» **Your goal**
Your output should be the lines below from the one with "Given: Click the star" through the one with "Viewport: 803px width, 519px height.", copied exactly, pictures excluded.

(Extracted records)

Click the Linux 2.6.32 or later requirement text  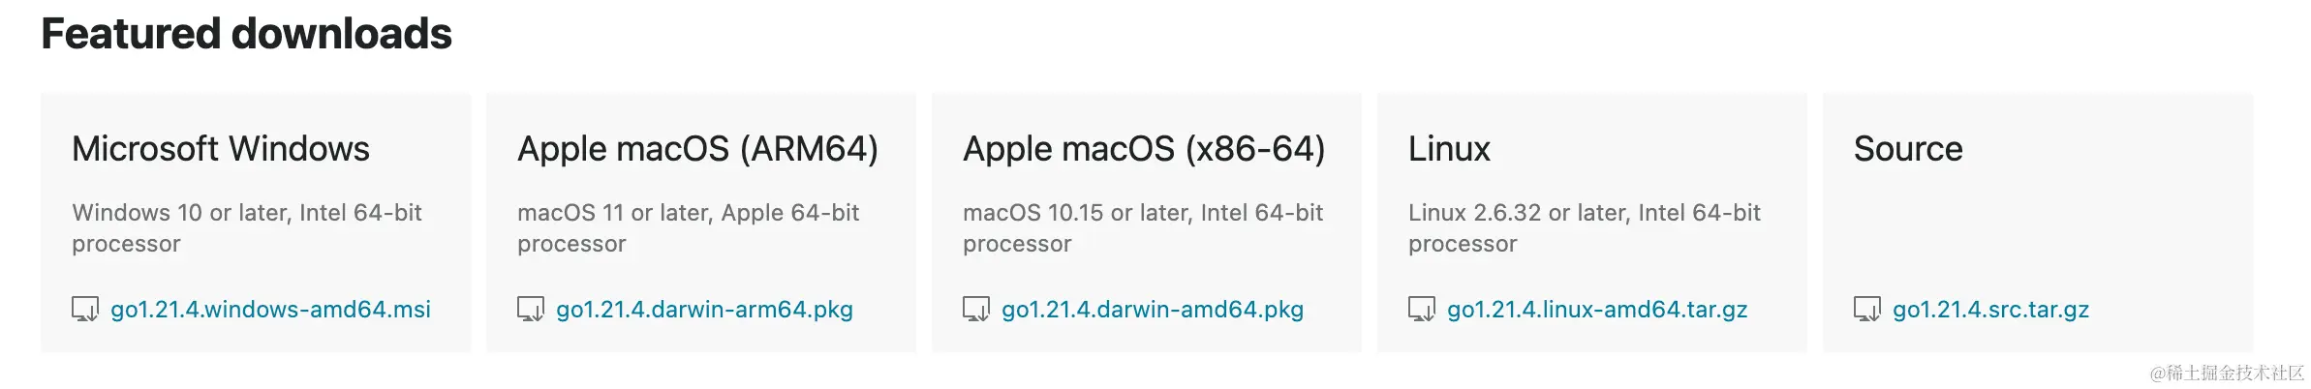(x=1585, y=228)
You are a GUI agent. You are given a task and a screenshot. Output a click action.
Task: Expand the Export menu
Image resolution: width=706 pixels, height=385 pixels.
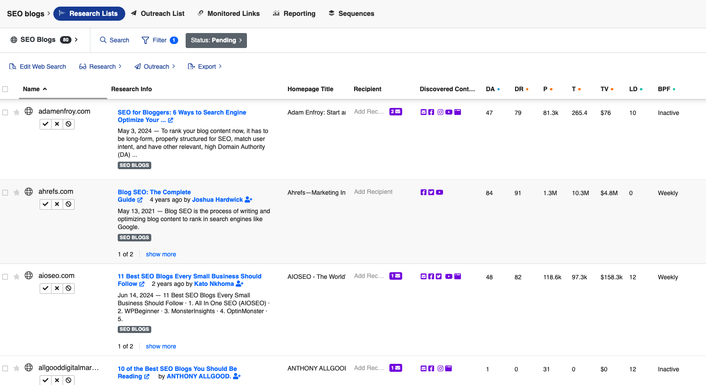point(205,67)
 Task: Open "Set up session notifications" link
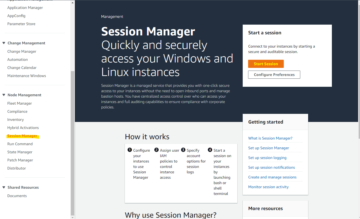(x=272, y=167)
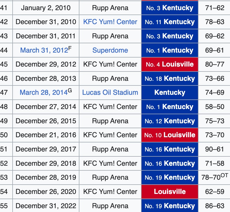This screenshot has height=212, width=230.
Task: Click row number 50 cell
Action: tap(4, 135)
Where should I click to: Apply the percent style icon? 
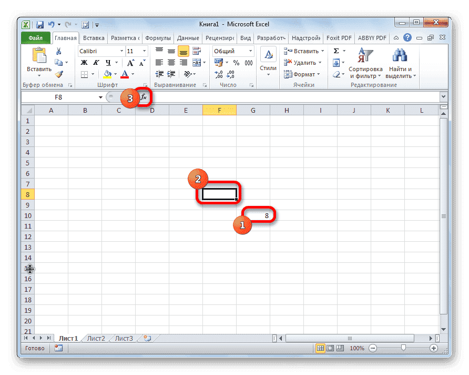(x=236, y=62)
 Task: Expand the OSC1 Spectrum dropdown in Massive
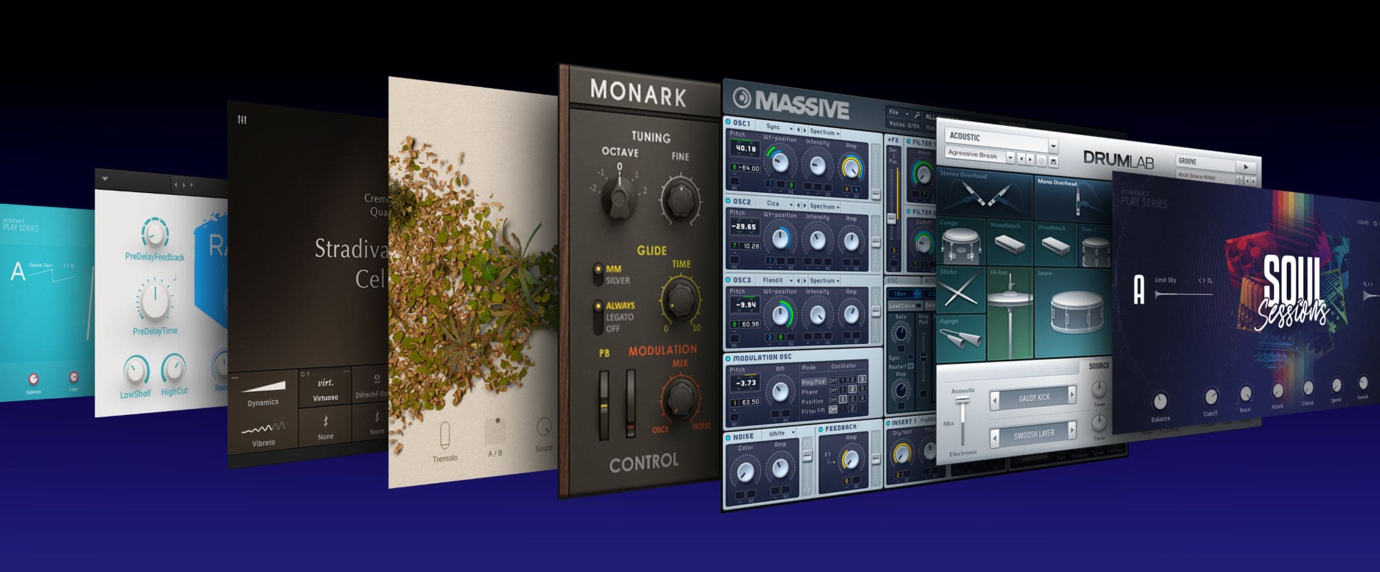(824, 132)
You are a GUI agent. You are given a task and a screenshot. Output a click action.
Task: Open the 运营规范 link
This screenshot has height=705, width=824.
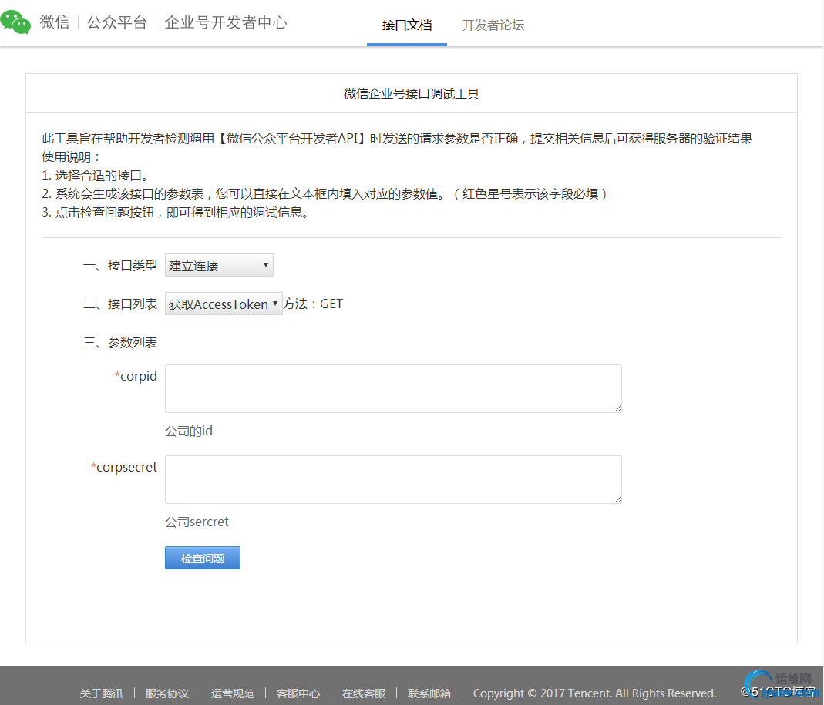[232, 693]
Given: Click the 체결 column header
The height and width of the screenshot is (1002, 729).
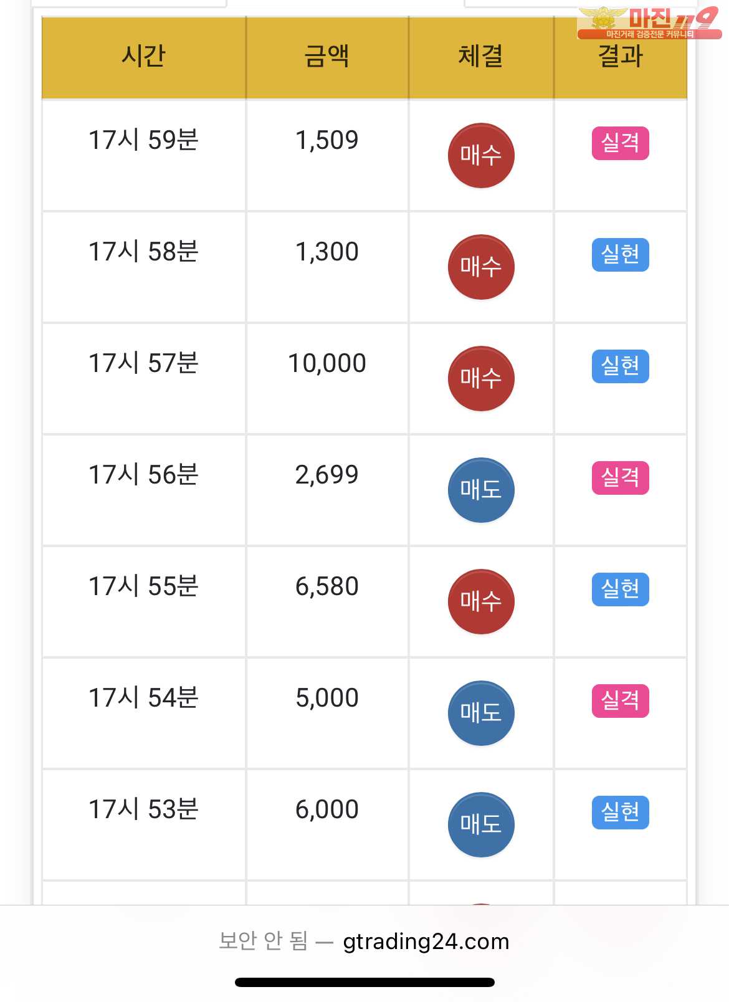Looking at the screenshot, I should tap(481, 57).
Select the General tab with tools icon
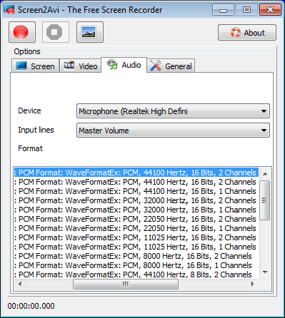The width and height of the screenshot is (285, 318). (x=171, y=66)
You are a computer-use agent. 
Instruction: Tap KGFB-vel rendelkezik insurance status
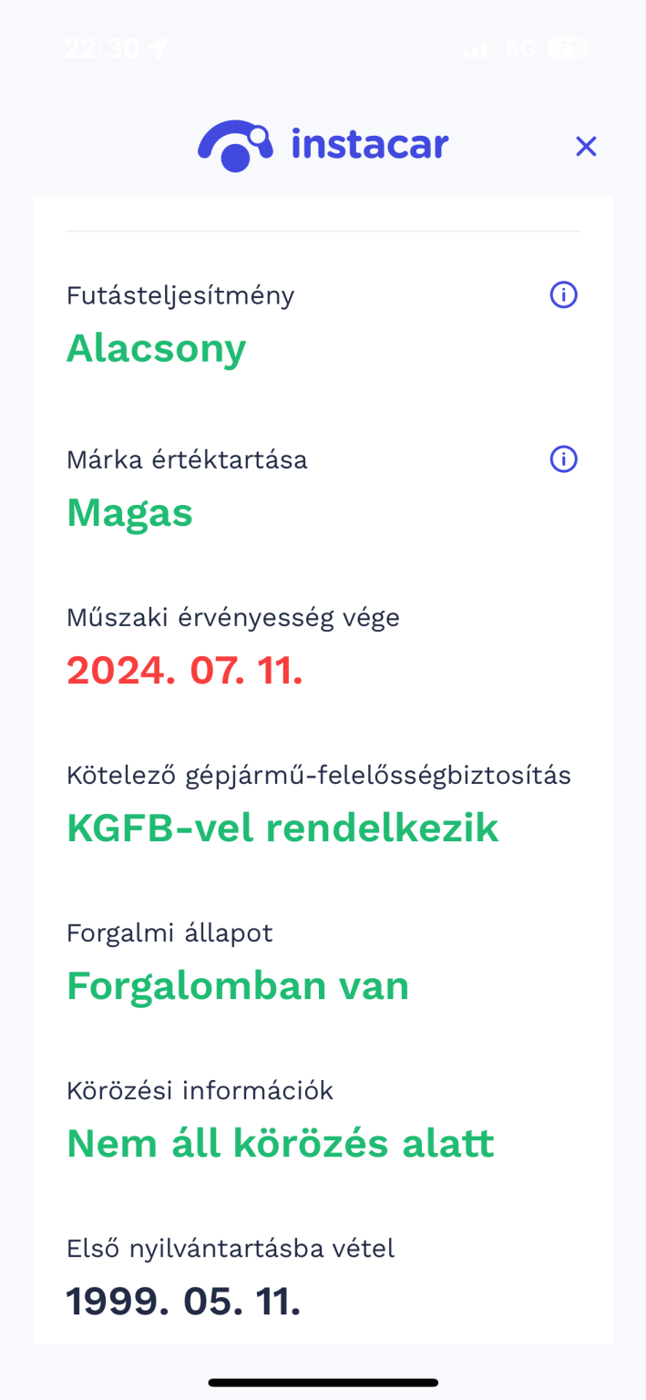click(x=282, y=828)
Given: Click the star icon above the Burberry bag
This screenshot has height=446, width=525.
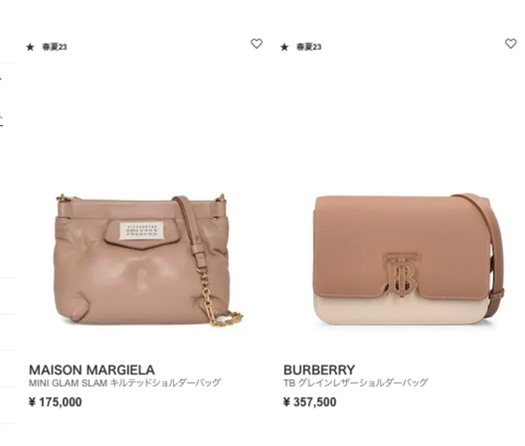Looking at the screenshot, I should click(284, 47).
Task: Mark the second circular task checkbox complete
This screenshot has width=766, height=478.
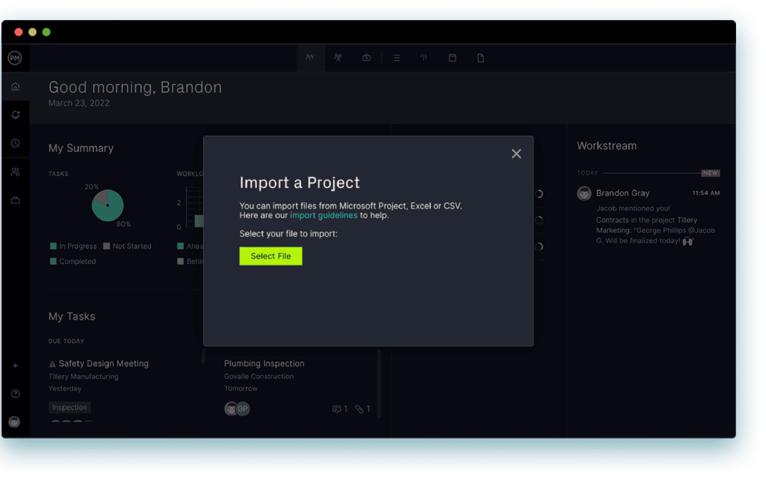Action: pos(538,220)
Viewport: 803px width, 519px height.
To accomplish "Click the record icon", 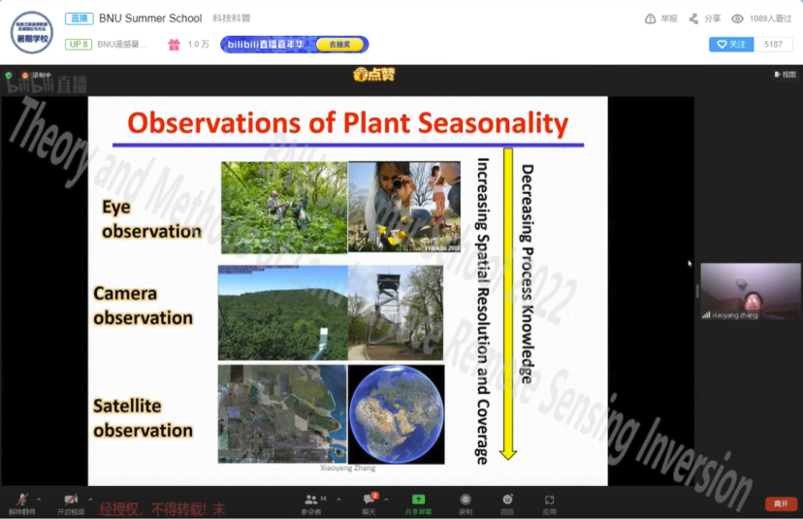I will [466, 501].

» **Response to this exercise**
Given: Click the star icon above the Burberry bag
This screenshot has height=446, width=525.
Looking at the screenshot, I should click(284, 47).
Task: Mark the second circular task checkbox complete
This screenshot has width=766, height=478.
Action: pos(538,220)
Viewport: 803px width, 519px height.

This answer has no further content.